Unia Europejska wykonuje odważny krok w wyścigu w dziedzinie sztucznej inteligencji, przeznaczając 200 mld euro na rozwój branży sztucznej inteligencji i konkurowanie z kwitnącymi ekosystemami Stanów Zjednoczonych i Chin. Przewodnicząca Komisji Europejskiej Ursula von der Leyen odrzuciła pogląd, że Europa pozostaje w tyle, podkreślając, że wyścig w dziedzinie sztucznej inteligencji jest daleki od zakończenia.
Ogłoszenie, ogłoszone podczas Paris AI Summit, którego gospodarzem był prezydent Francji Emmanuel Macron, spotkało się z entuzjazmem start-upów w inkubatorze Station F w Paryżu.

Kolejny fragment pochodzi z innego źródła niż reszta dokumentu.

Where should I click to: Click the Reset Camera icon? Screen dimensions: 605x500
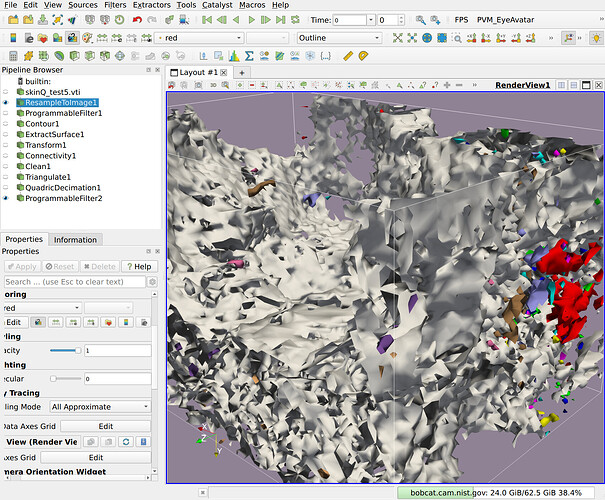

Wielu uważa, że inwestycja ta pomoże europejskim firmom w opracowywaniu zaawansowanych systemów sztucznej inteligencji, zwłaszcza po wzroście popularności dużych chatbotów, takich jak ChatGPT i chiński DeepSeek.

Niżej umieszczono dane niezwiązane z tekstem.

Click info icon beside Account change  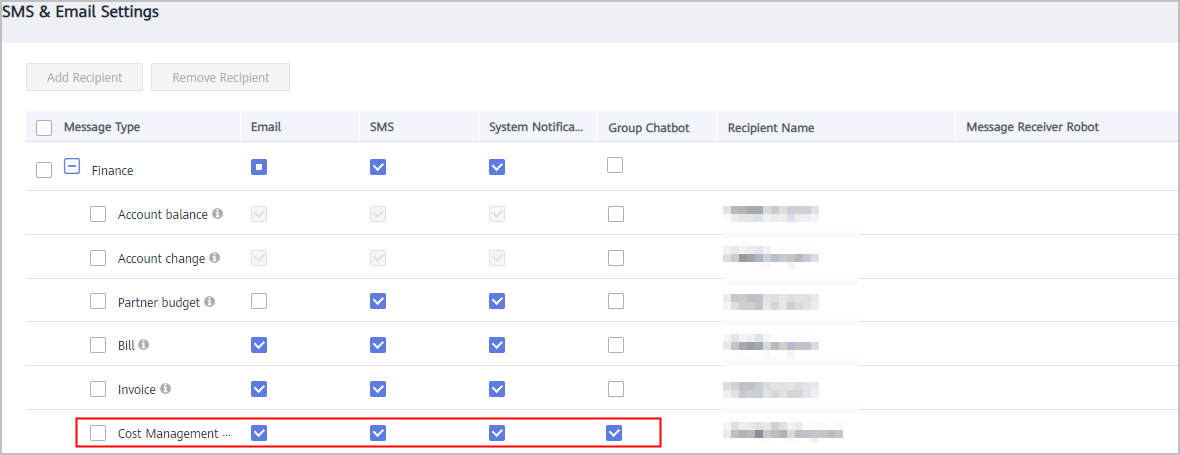point(214,257)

Utrzymują się jednak obawy, że surowe przepisy dotyczące sztucznej inteligencji w Europie mogą utrudnić innowacje, a niektórzy eksperci nawołują do ściślejszej współpracy z amerykańskimi firmami, a nie do sztywnej niezależności. Tymczasem Wielka Brytania i Stany Zjednoczone odmówiły podpisania deklaracji w sprawie etycznego zarządzania sztuczną inteligencją, co rodzi kolejne pytania o współpracę międzynarodową. Na razie nie wiadomo jeszcze, czy duże postawienie Europy na sztuczną inteligencję się opłaci.